Ever so often, a hot girl group comes along. They shine with Grammy-worthy songwriting prowess, impeccable harmonies, Motown-era stage presence, and the undeniable talent that makes music stardom inevitable. Well, the new music trio, the “Deplorable Choir,” is none of those things, although they are awesome in their awfulness.
The three vitriolic, self-described, “White bimbos” in MAGA hats, do anything but shine. They are uninspiring at best, belting out songs with amateur-hour lyrics, in their birth canal–revealing mini skirts, and hideously failed harmonies that suggest they couldn’t carry a tune – even with handles on it.
So who are they? They are Lynz, Val, and C.J., who came together to form a pro-Trump singing group. Currently, the trio is on tour, bringing Trump talking points disguised as hit (add an “s” before the “hit”) songs to the masses (remove the “m”).
At first glance, the three attention-seekers look like a legit music group. They are young-ish, fit, and somewhat attractive. Two of them actually look like they might be sisters, though I am not interested enough to look into it. I mean, who cares really? What is most important is that they are committed to rallying support for the vile, racially divisive, far-right, white nationalistic positions of Donald Trump.
The Deplorable Choir got their name from Hillary Clinton’s infamous 2016 terminology, “a basket of deplorables.” This was a phrase she used to describe Trump supporters who were blatantly racist and/or purposely divisive. The name seems to fit here.
The three “Carrie Underwood” rejects seem like a late-night comedy skit. With a forced, perky cheerleader facade, they attempt to sparkle and delight but only fizzle and dissolve, with such forgettable classics as the racist, wall-building anthem, “Brick by Brick.”
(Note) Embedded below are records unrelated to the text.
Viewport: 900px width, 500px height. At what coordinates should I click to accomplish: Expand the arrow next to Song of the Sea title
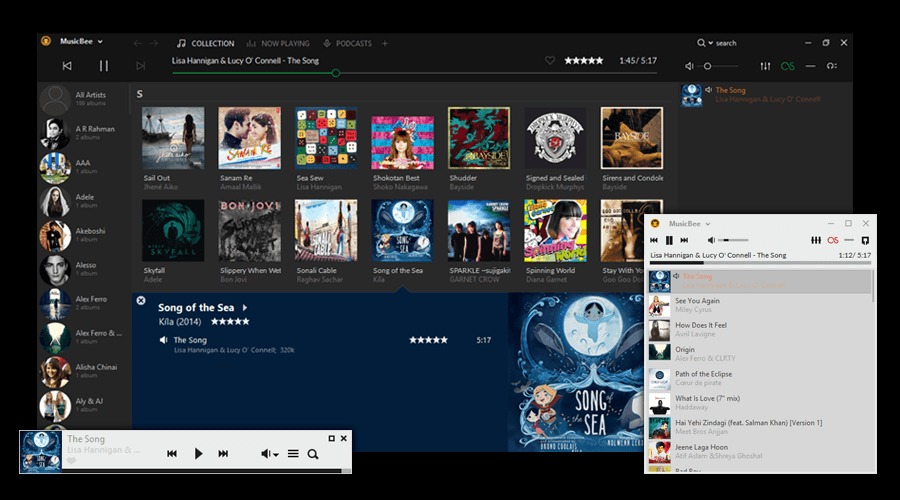tap(245, 308)
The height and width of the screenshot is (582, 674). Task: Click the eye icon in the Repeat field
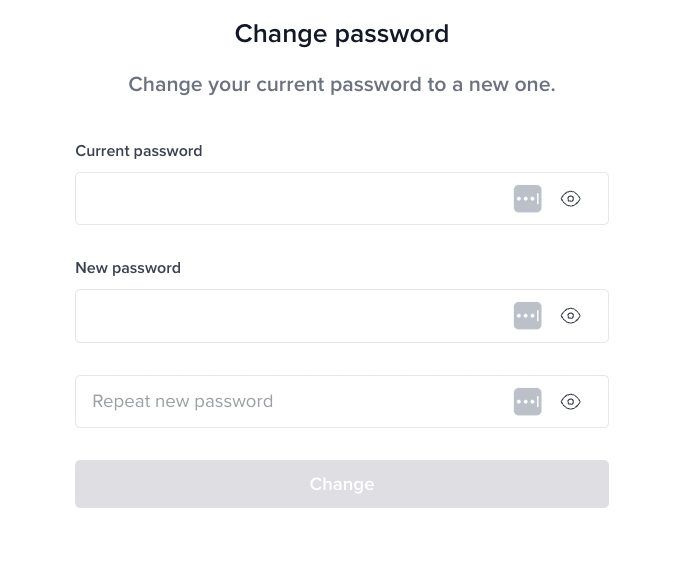point(570,401)
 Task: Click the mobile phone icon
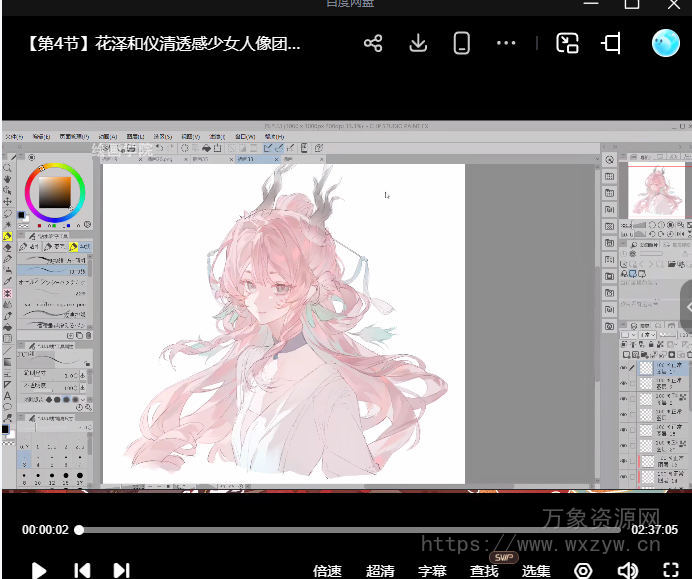(461, 43)
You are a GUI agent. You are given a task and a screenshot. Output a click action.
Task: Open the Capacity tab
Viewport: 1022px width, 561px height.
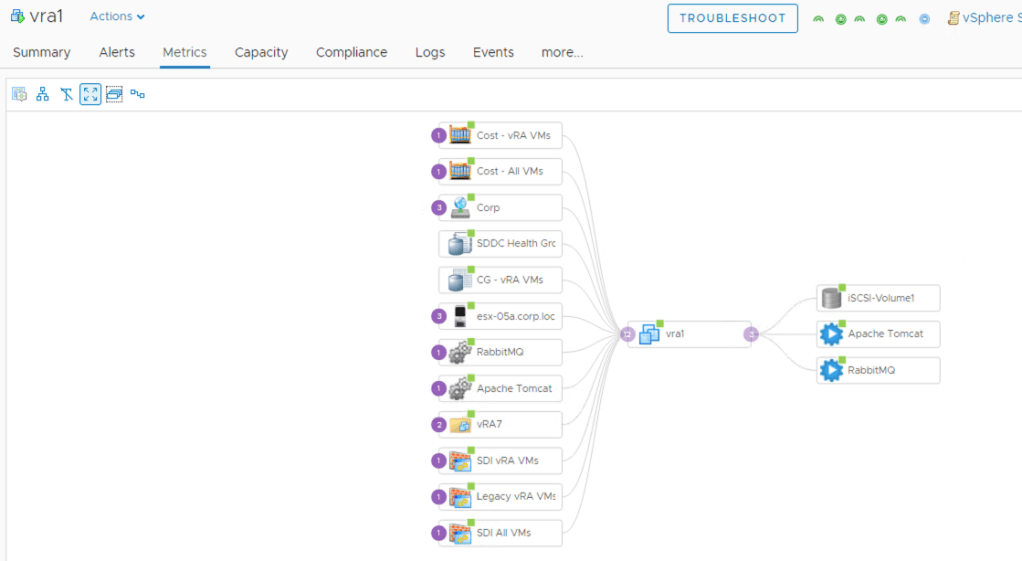click(261, 52)
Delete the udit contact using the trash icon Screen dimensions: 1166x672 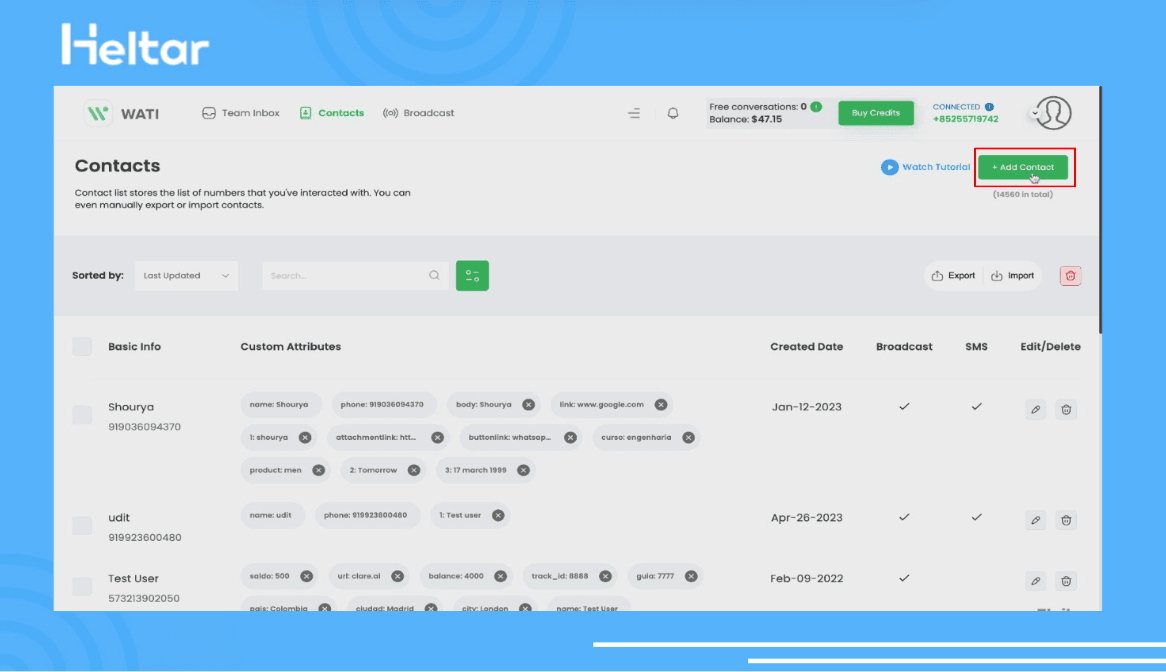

Then there is the peculiar “Mother Zucker.” Ok, that is an apt title, but in the song, they bash Mark Zuckerberg as an enemy of conservatives. That makes no sense though considering Facebook’s inadvertent role in the 2016 election, which significantly contributed to Trump’s presidential win.
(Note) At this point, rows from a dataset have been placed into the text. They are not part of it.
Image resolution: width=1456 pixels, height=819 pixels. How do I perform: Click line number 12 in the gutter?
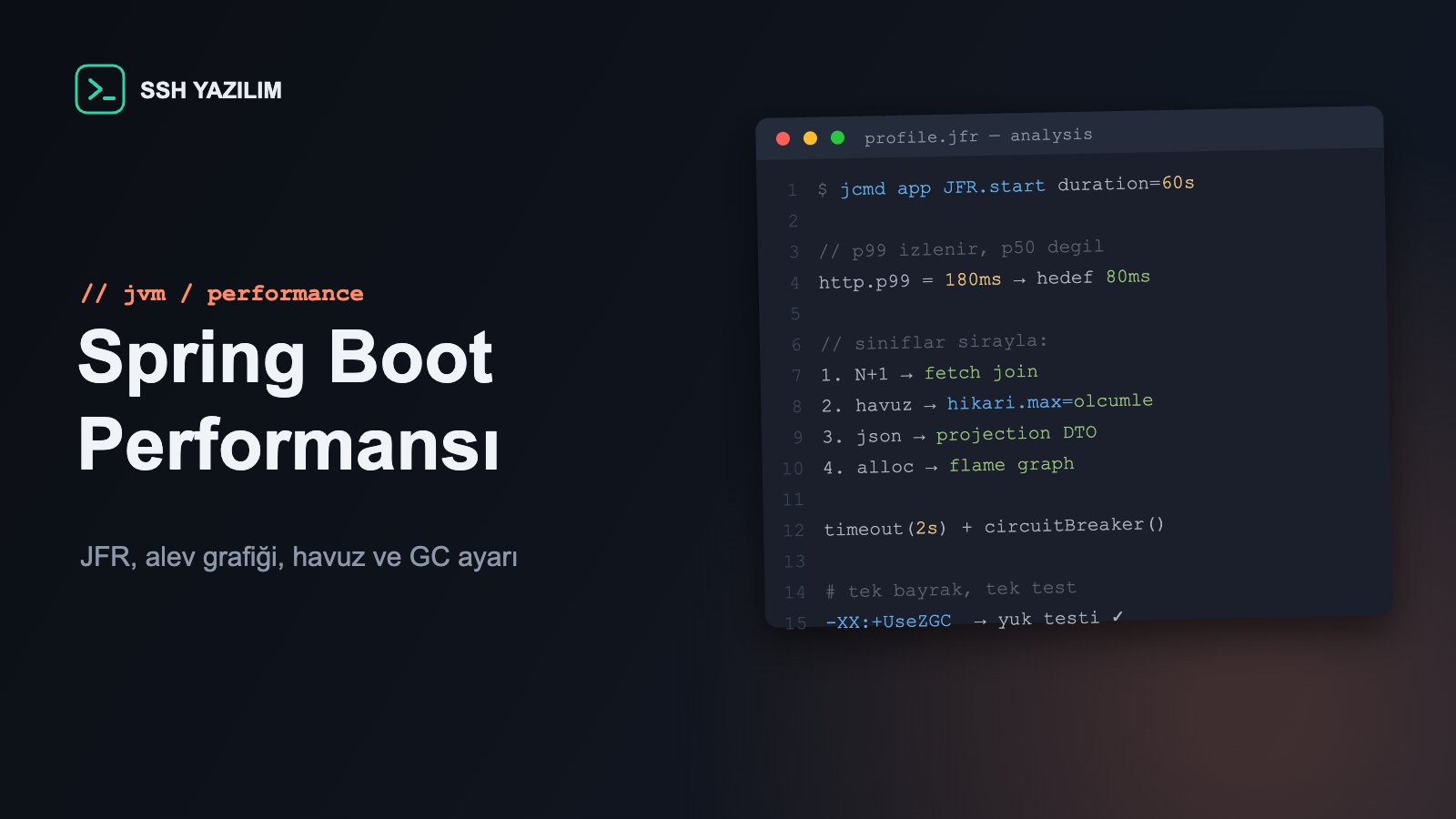coord(794,531)
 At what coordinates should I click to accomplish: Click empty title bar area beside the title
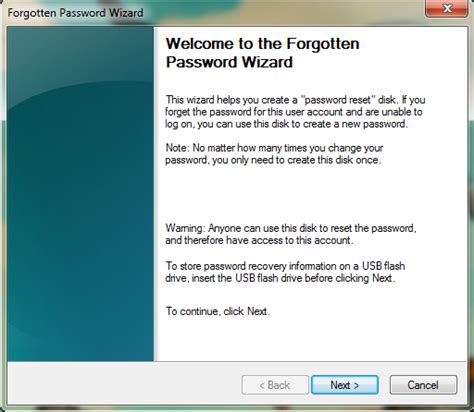click(x=283, y=13)
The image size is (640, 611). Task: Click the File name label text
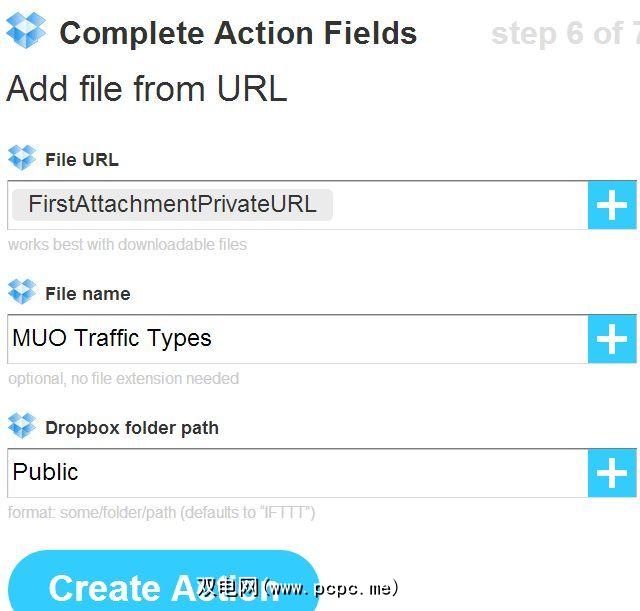tap(88, 293)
Now look, I love a good laugh, and I think these three gals are wilfully aware of the tongue n’ cheek aspect of what they’re doing. They are Trump supporters – that’s fine. It’s their choice. They have found a unique way to show their support for Trump – that’s fine too. They seem to be having fun sort of like that super cute “Obama Girl” did a few years back. However, any of their attempts at cuteness get flushed instantly when they perform songs like, “Why Is David Your Face for Gun Control?”
This song disgustingly mocks David Hogg, a student who survived the Parkland High School shooting in Florida. Dismissing the horror of what the students endured, the Deplorable Choir establishes itself as cold, callous, and heartless. Their moronic “masterpiece” surmises Hogg as nothing more than a pubescent boy who needs to seek therapy for an obsession with wanting to take their guns away.
More disturbingly, the repulsive song further suggests Hogg should be beaten and spanked as a punishment for his perspective. You know, because I guess being shot at and seeing your friends murdered right in front of your eyes by a crazed gunman isn’t traumatizing enough.
Based on their song lyrics and subjects, yes, they have definitely chosen the best name for their group. They are quite deplorable. Ultimately though, this could be an excellent opportunity for Donald Trump. If he wins re-election (God forbid), he can always book these talentless hacks as guest performers at his inauguration. I’m sure Kid Rock, Ted Nugent and the Hillbilly High Marching Band would appreciate the night off.